L’open data pour les décisions de justice peine à devenir réalité. Si une avancée a pu être obtenue l’été dernier, un ultime texte doit encore être publié au Journal officiel. Le Conseil d’État vient de rappeler au gouvernement ses obligations.

Il serait peut-être grand temps que le ministère de la Justice se remue sur l’ouverture et la gratuité des décisions de justice en France.

Tel est, en filigrane, le message qu’a adressé le Conseil d’État au gouvernement dans une décision prise le 21 janvier 2021. Car voilà en effet cinq ans que la loi permettant un libre accès aux décisions de justice a été promulguée, mais tous les textes pour la mettre en œuvre ne sont pas encore publiés. Il manque notamment un arrêté crucial que doit prendre le Garde des Sceaux.

L’ouverture et la gratuité des décisions de justice constituent une mesure figurant dans la loi pour une République numérique, qui est passée en 2016, sous la présidence de François Hollande. Or depuis, les choses tendent à traîner en longueur. Certes, une avancée a pu être observée l’été dernier, avec la prise d’un décret fixant les conditions d’application de leur ouverture et de leur mise à disposition gratuite.

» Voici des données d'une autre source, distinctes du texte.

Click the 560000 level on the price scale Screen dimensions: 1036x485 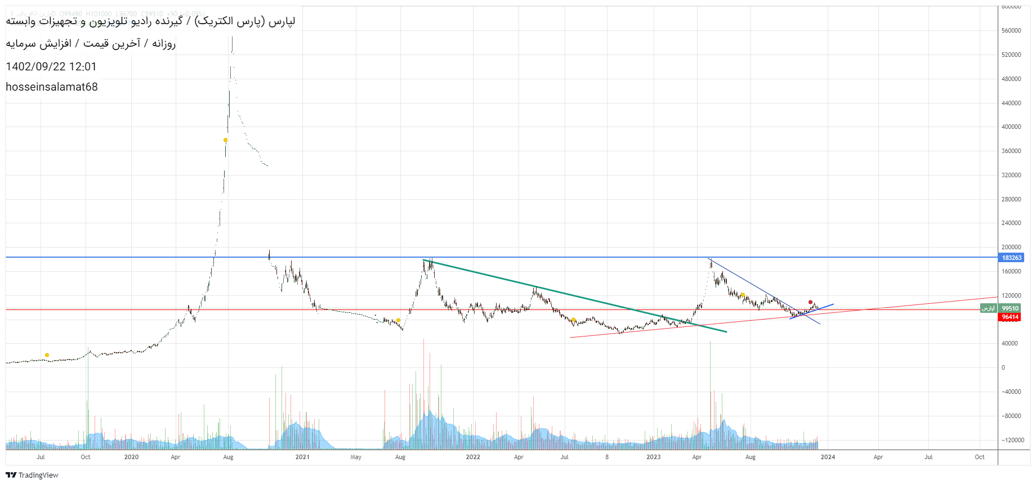pyautogui.click(x=1011, y=30)
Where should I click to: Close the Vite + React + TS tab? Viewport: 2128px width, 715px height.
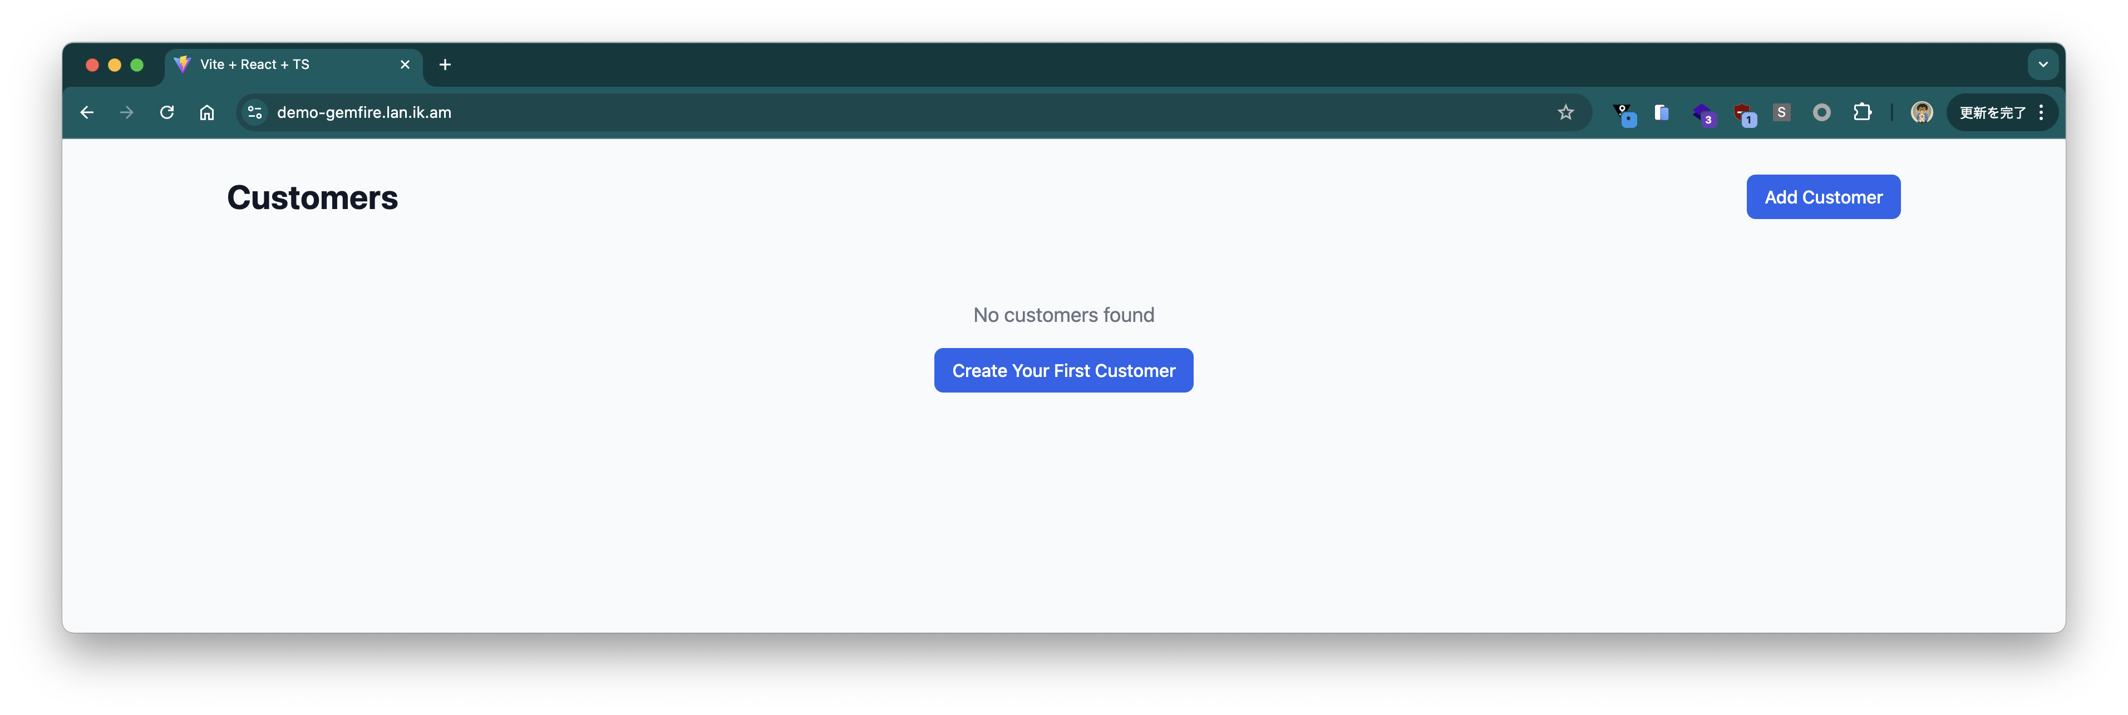(x=405, y=64)
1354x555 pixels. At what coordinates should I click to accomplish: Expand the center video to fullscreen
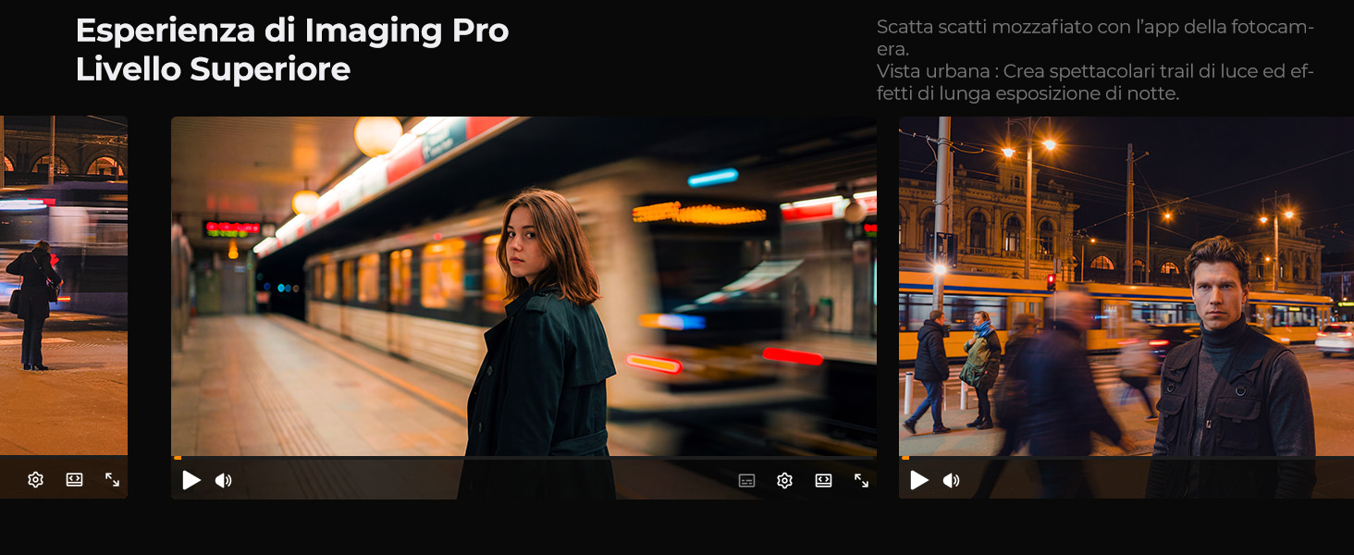(x=861, y=480)
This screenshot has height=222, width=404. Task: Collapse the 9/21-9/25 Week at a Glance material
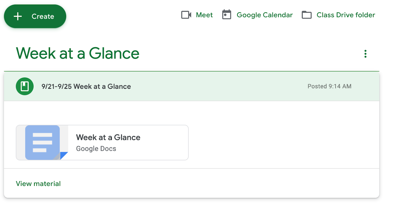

Mais six mois plus tard, l’arrêté dont fait mention le décret, et qui doit déterminer « pour chacun des ordres judiciaire et administratif et le cas échéant par niveau d’instance et par type de contentieux, la date à compter de laquelle les décisions de justice sont mises à la disposition du public », est toujours aux abonnés absents. D’où le rappel à l’ordre du Conseil d’État, saisi par une association.

Un chantier difficile, mais qui ne justifie pas l’inaction

Dans sa décision, la plus haute juridiction de l’ordre administratif enjoint donc le « garde des sceaux, ministre de la Justice, de prendre, dans un délai de trois mois » l’arrêté en cause. Il faudra donc que le gouvernement le publie au Journal officiel d’ici le 21 avril 2021. L’association souhaitait une échéance plus courte, de deux mois, assortie d’une astreinte de 500 euros par jour de retard.

Le Conseil d’État reconnaît au passage que cette bascule constitue un chantier difficile, du fait d’enjeux d’anonymisation des personnes passant devant les tribunaux, au nom du droit à l’oubli, mais aussi qui rendent la justice, pour des raisons de sécurité. Ces considérations concernent aussi bien les parties que les tiers, ou encore les magistrats. Mais ce caractère ardu ne doit pas être un prétexte pour ne plus avancer.

Le Conseil d'État. // Source : georgemoga

Le Conseil d'État.

Source : georgemoga

« Il n’est pas contesté que la mise à disposition du public des décisions de justice constitue une opération d’une grande complexité pouvant nécessiter, à compter de l’intervention du décret en organisant la mise en œuvre, des dispositions transitoires », commente ainsi le Conseil d’État. Mais cela n’autorise en aucune façon le Garde des Sceaux de refuser de prendre cet arrêté.

Ainsi, Éric Dupond-Moretti, en fonction depuis le 6 juillet 2020, « ne pouvait, sans méconnaître ses obligations […], s’abstenir de prendre l’arrêté […] et de fixer le calendrier d’entrée en vigueur des dispositions de ce décret dans un délai raisonnable », ajoute l’institution, qui rappelle que plus de six mois se sont écoulés depuis le décret, et presque deux ans après la loi du 23 mars 2019 sur la programmation de la justice.